Voluntary exercise enhances survival and migration of neural progenitor cells after intracerebral haemorrhage in mice.

PRIMARY OBJECTIVE

This study explored the long-term effects of exercise on the proliferation, survival and migration of endogenous neural progenitor cells (NPCs) in the subventricular zone (SVZ) of the brain after intracerebral haemorrhage (ICH).

RESEARCH DESIGN

ICH was induced by an injection of collagenase into the striatum. Animals in the voluntary running exercise group ran freely on a running wheel for 1, 3 and 6 weeks following the induction of ICH.

METHODS AND PROCEDURE

Immunohistochemical labelling was performed to incorporate specific cell markers, such as Ki67 (proliferating cells), 5-bromodeoxyuridien (BrdU; surviving newborn cells) and doublecortin (DCX; neuroblasts or migrating cells).

MAIN OUTCOMES AND RESULTS

Voluntary exercise for 3 and 6 weeks sustained more Ki67- or BrdU-immunostained cells in the SVZ after ICH than in the brains of sedentary mice. DCX-immunostained cells were more prominent in the striatum of the group that had exercised for 6 weeks compared to the time-matched sedentary group.

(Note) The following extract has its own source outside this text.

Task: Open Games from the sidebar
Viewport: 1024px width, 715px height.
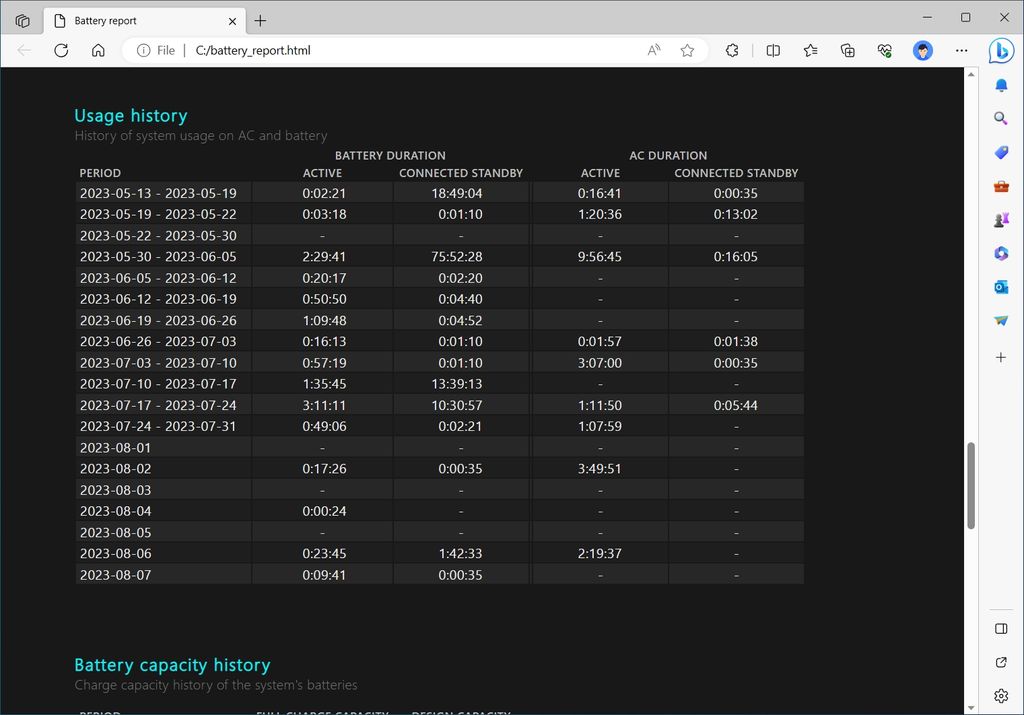Action: coord(1001,219)
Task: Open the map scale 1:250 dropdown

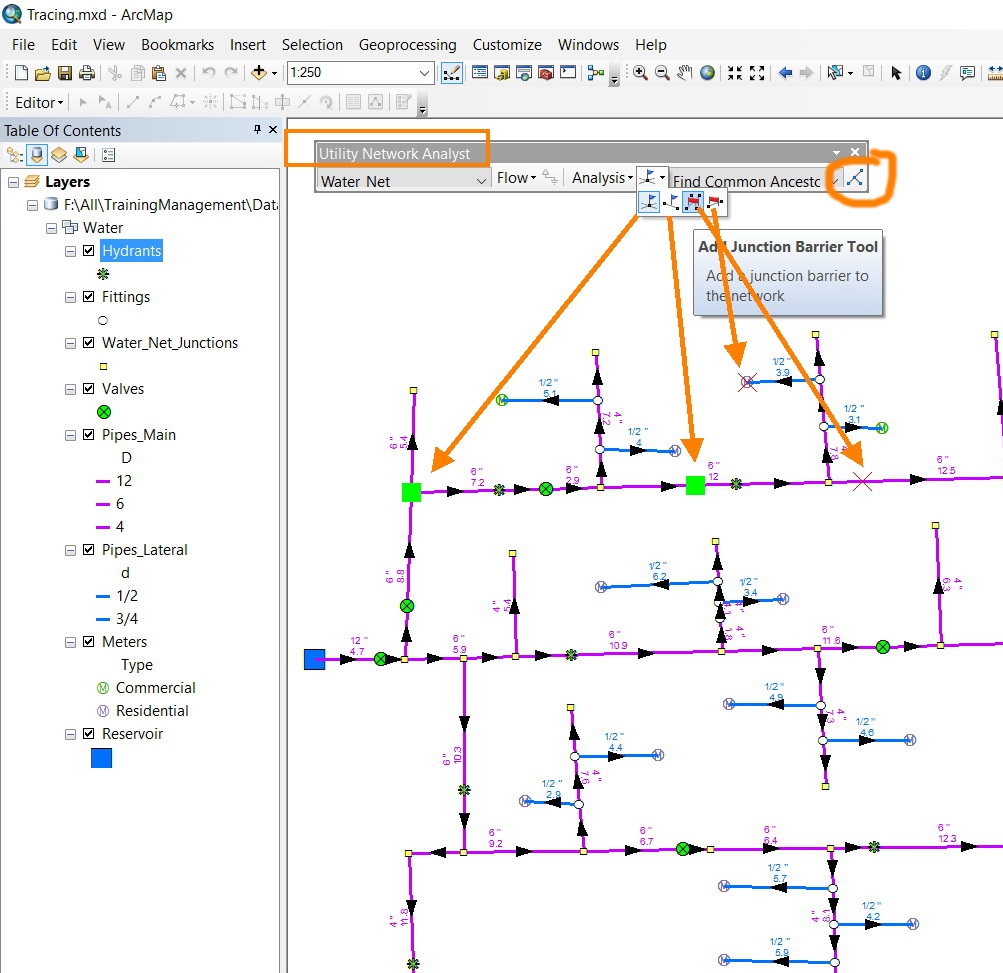Action: pos(424,73)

Moreover, it was observed that proliferating green fluorescent protein (GFP)-positive cells that were infected with retrovirus were located more distally from the injection site in the exercise group than in the sedentary group.

CONCLUSIONS

These data indicate that long-term exercise may enhance the proliferation and survival of NPCs and their migration toward injured areas, suggesting that exercise may contribute to neuronal injury recovery in cell-based therapies after ICH.